John Waters: I always wanted to make people angry and make them laugh though, to be surprised.  I mean, my early movies were made for a hippie audience.  That’s who went to midnight movies.  But I was a.. look I guess like I had been... I had long hair.  I thought the revolution was coming, but I was a Yippie you know, and so I made fun of Hippies by making violent movies, like “Multiple Maniacs” and “Pink Flamingos,” but the Hippies always liked it.  The same way today.  

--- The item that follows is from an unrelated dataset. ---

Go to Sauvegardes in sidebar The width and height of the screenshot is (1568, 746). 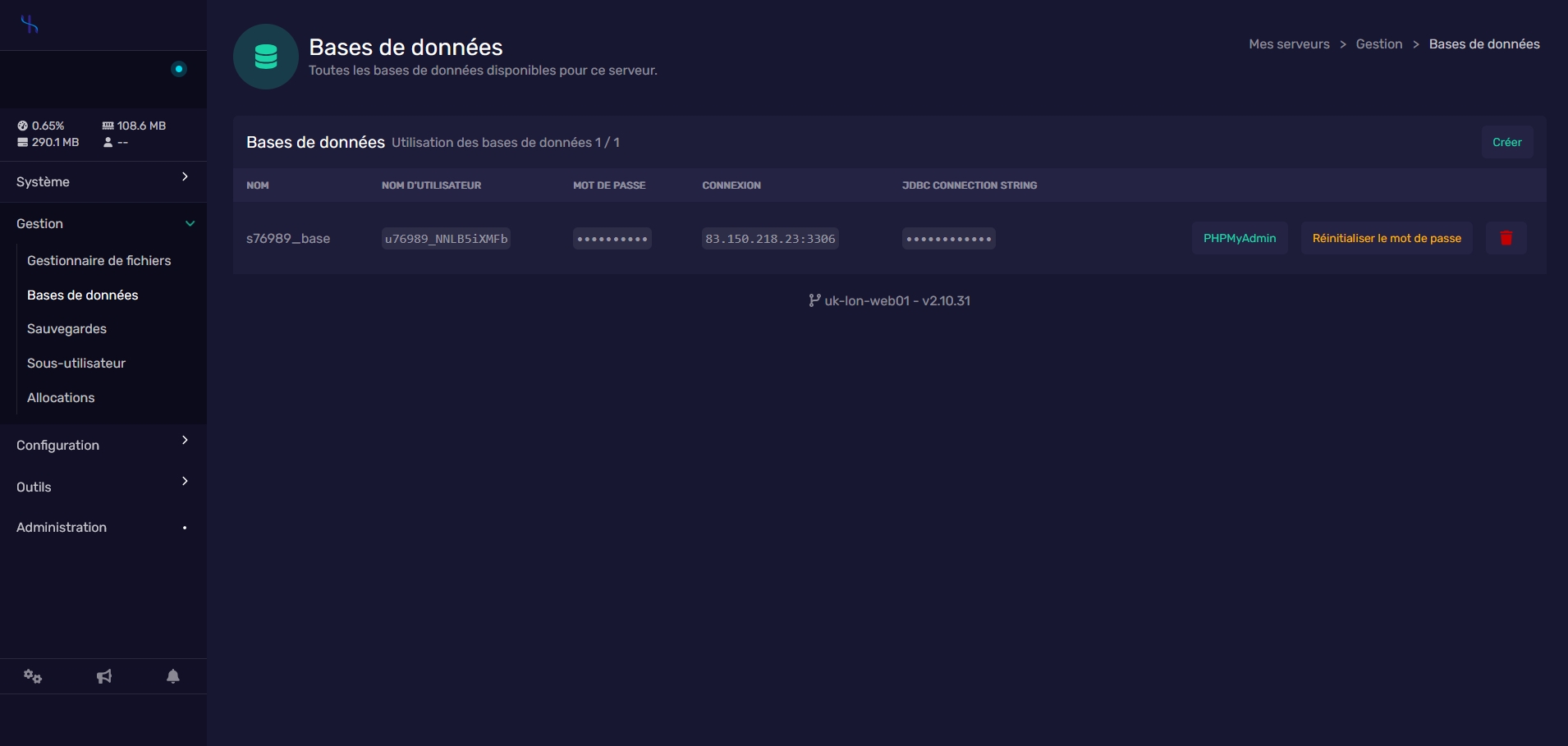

In my book, "Role Models," I have chapters that are fairly rude about outsider pornographers and men that go down in outhouses and shit on them, but no one seems to object.  It was on the Best Seller List in the Midwest, I think.  Isn’t that amazing that’s in libraries... And I wrote a very impassioned piece about trying to free one of the Manson women, which not anybody got that controversial about that.  The only thing I’ve said on the book tour that were the cause of people going crazy was, in San Francisco, I said I thought they had good public transportation.  And then there were all these blogs that said, “Has John Waters lost his mind?”  So I thought that was the only controversial thing I said.  So things are... it’s odd, people I guess if they buy my book, they expect to be a little bit surprised.  That’s what they’re paying the money for.  They’d be disappointed if they weren’t.

Question:
Is your work anti-ironic?

John Waters: I think there’s not an ironic sentence in "Role Models."  I don’t write about anybody that’s so bad they’re good.  And even in my movies, in Baltimore and all that kind of thing.  I’m looking up to those people.  I’m asking you to come into their world and marvel.  I’m never asking you like reality television, to look down on them and make fun of them and feel superior.  I think that’s a big, big difference.  I don’t think, even my most extreme films were every mean spirited, really.  I mean, in “Pink Flamingos,” Divine was minding her own business, writing her memoirs.  In “The Woodsman” she was challenged by a jealous pervert.  I think my movies are politically correct in a weird way and moral.   

Question:
How are your films moral?

John Waters: Well the morality of my movies is: "Mind your own business!"  You don’t know what caused people to act the way they do and so until you know all that and you’ve heard all the evidence, it’s none of your business.  I couldn’t believe that everybody went crazy about Tiger Woods.  Well, he didn’t run for Pope.  I don’t care who he slept with.  He shouldn’t care who I sleep with.  They all said he was great, too.  That’s the thing, what’s he upset about.  Every person said he was the best fuck ever.